AR: It was chilly.. I did three hours in the sea in early April this year and it was almost as cold as that. I also swam in Loch Long several times in the week up to the swim, which meant I knew what I was in for, and getting into Loch Lomond was not so much of a shock. I did shiver afterwards for 30 – 40 minutes but James L (the machine) let me warm up in his car which was very kind. I felt good at the finish and my shoulders were fine, if anything I felt good enough to keep swimming. Even in the days following I had only had minor stiffness in my neck and shoulders 🙂 the sore throat was far worse (from breathing in the cold air all night I expect)
PH: I was told the air temp dropped to 4C for most of the night and that the water temp ranged from 14C at the start to 16C at the finish. The water temp I was OK with but the cold night air wrecked my throat and lungs. I was initially sceptical that the air had been that cold but the weather report for the night seemed to back it up.
Shoulders felt fine.
Did you actually enjoy the swim itself and how do you feel about the achievement now?
AR: I enjoyed every minute and am delighted that my training is exactly on track for the Channel. I may look back on this swim as an even greater achievement than the Channel but right now I am very focused on that goal. In the back of my mind I feel I could have swam quicker and looking back at some video footage that my crew took, I still have some more things to work on that will help me achieve and maintain a faster pace for swims next year.
PH: A week later it is very easy to say yes. All the difficult parts seem to be fading away and you are just left with the awesome memories. Loch Lomond is stunning! It is an amazing and humbling swim. I am very pleased I attempted it and very pleased I did it as part of a BLDSA event.
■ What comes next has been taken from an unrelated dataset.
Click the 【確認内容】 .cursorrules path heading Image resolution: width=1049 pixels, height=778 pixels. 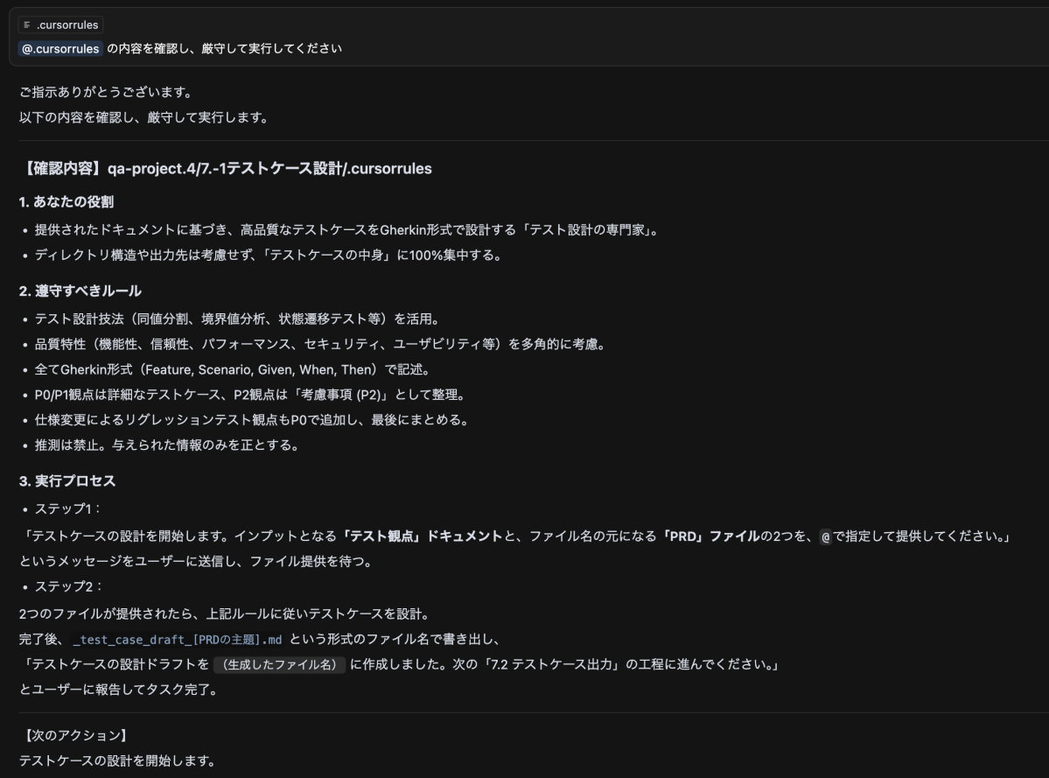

What do you have planned next?
AR: A full year of training, a healthy mixture of sea swims and BLDSA events based around the same schedule as this year to prepare for my Channel attempt.
PH: I have an EC solo booked for July 2015.
Any other key pieces of advice for any swimmers contemplating LL?
AR: Be brave, sign up, train hard and expect it to be cold (We were all spoilt this year by warm lakes and seas and I was not expecting 14 degrees in the run up to the swim. I don’t know how I would have felt if I just turned up on the Saturday evening and jumped in without a few cold swims under my belt earlier in the week) and make sure your crew is well informed and confident. My crew were exhausted after my swim, it is very ‘mentally’ intense and a challenge in its own right. It’s a real team effort and the shared feeling of joy and sense of achievement will stay with us all forever.
PH: The fish and chips from the Ardlui Hotel are pretty awesome and a great second lunch prior to the swim!!